If you pay all amounts due, including the costs of repossession, that ends the removal.

If they arrive outside these times without your consent, you can refuse to let them into your home and ask them to leave. If they refuse to leave, you should call the Police.

If no one is home and the credit contract authorises them to enter, they can take the items. They must do as little damage as possible, not leave your house obviously open, and leave a notice stating their entry, the items taken, and leaving copies of the documents above.

Written post-repossession notice

If you do nothing, the lender must give this notice to you within 14 days (or 18 days if posted). This informs you of your options. At any time before sale, you can:

  • pay the arrears and any reasonable repossession costs and carry on
  • settle the contract in full by paying off the balance and any outstanding obligations
  • find a buyer for the items at the current values set out in the notice, or someone to take over the contract.

Selling the products

If you do nothing, after 15 days the lender can sell the products. If they don’t wait, they can only recover any advance already loaned to you but not accrued, fees, charges or interest. Sales must be commercially reasonable and done by auction, public tender or private sale. If the lender does not hold a sale within 30 days, you may require a sale by auction.

After the sale

Within 7 days after the sale, the lender must give you a written statement of account with the sale proceeds, any sale costs, any outstanding amounts and the balance owing. No further interest, fees or collection costs can be added at this point.

When things go wrong

You have different options if:

  • you are struggling with your loan repayments
  • a term of the loan contract is too harsh, or you think the lender acted unfairly with the repossession process and did not comply with the Lender Responsibility principles
  • you were given incomplete or inaccurate information before or during the contract.
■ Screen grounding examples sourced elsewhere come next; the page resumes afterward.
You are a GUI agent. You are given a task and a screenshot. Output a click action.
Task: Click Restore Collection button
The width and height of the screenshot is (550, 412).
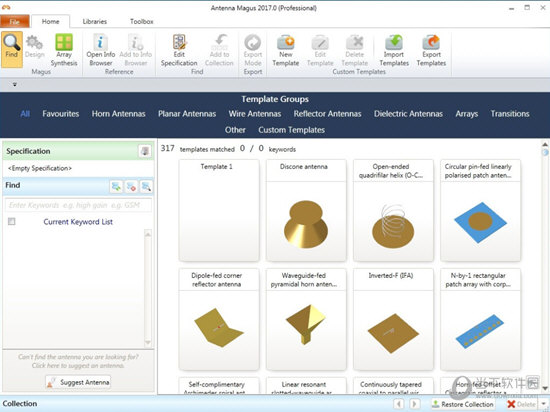463,404
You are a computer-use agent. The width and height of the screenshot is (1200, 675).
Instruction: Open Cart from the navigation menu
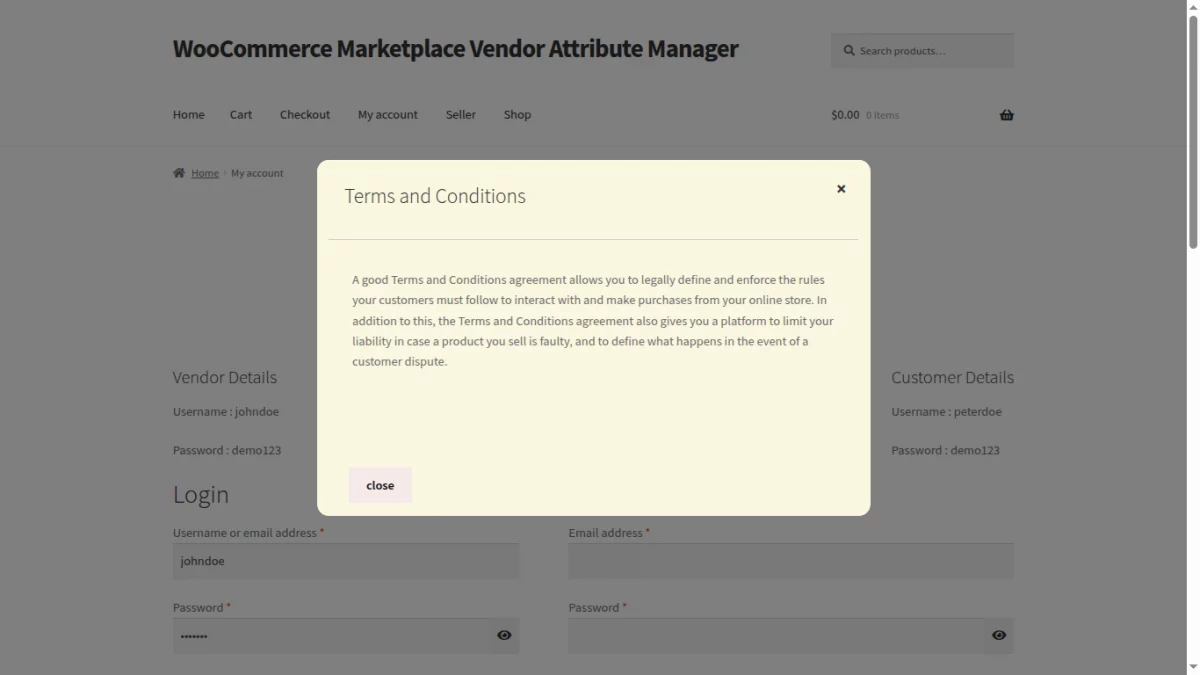click(x=240, y=114)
Contact the finance company

Contact the finance company as soon as possible to vary or cancel the contract if any of these situations apply. Under a hardship application they can agree to:

  • reduce the amount you pay by spreading payments over a longer period
  • let you take a payment holiday until a future date when you can start paying again.

See also:

Next steps

If you are unable to resolve your issue directly with the bank, our Resolve It tool has information to help you take the next steps. These may include going to the Disputes Tribunal or District Court.
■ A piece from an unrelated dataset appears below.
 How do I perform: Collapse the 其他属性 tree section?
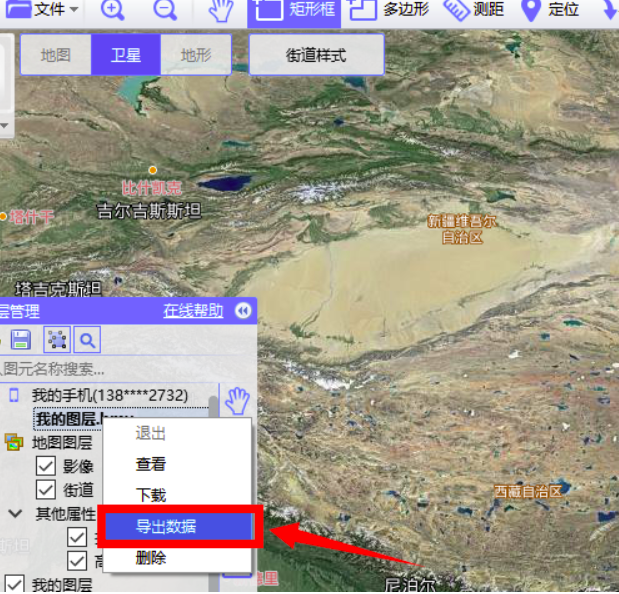click(15, 513)
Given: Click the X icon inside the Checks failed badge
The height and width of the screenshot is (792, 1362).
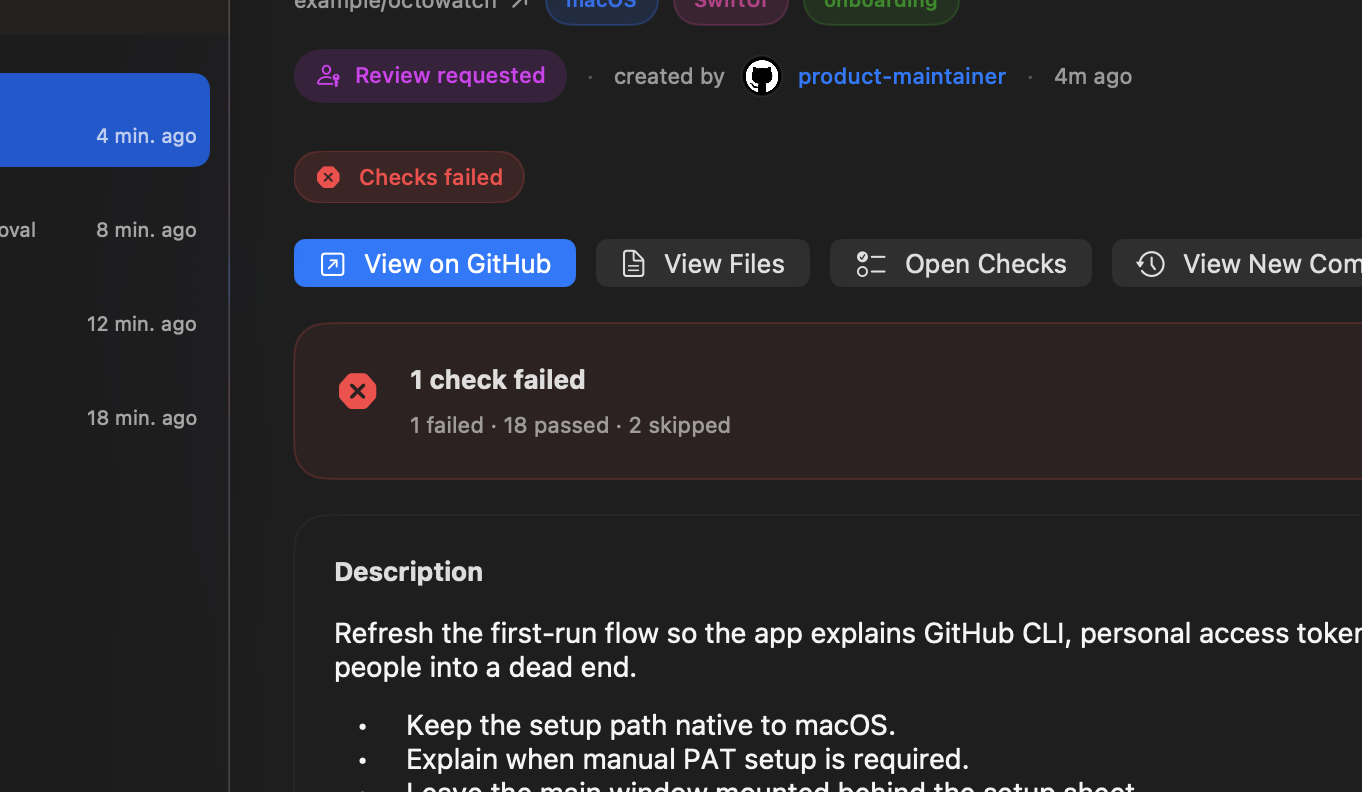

Resolve it: Banking, finance and insurance

Need more help?

Contact us for more guidance.

If you are in financial difficulty, the Insolvency and Trustee Service(external link) and Federation of Family Budgeting Services(external link) may also be able to help.

Common situations

Items that are attached to the secured item

Jenny bought a car alarm system for her car, which was listed as security under a loan. If Jenny gets behind in her loan payments, the creditor can repossess the car (which includes the alarm system), because the alarm system is installed in the car and forms part of the security.
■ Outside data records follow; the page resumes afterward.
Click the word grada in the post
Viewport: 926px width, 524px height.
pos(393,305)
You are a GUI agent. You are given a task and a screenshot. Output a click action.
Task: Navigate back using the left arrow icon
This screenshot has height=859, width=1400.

Credit contract did not specify each item

John buys a few items of household furniture on finance from a finance company. The finance company does not list all the items individually on the credit contract as required, but only states ‘dining room table and chairs, lounge suite etc.’ The finance company can’t rely on the credit contract to repossess all the items on default by John as they did not specify each item individually.

Damage to your home

A repossession agent breaks into Sally’s home while she is out shopping on a weekday at 10am. He damages the front door and can’t lock up. When she returns home, Sally is horrified to see the door is broken and open. On advice, she makes a complaint to the Commerce Commission about the repossession. She can also complain to the lender to get compensation, and, if it is not resolved satisfactorily, to the Dispute Resolution Scheme that the lender belongs to.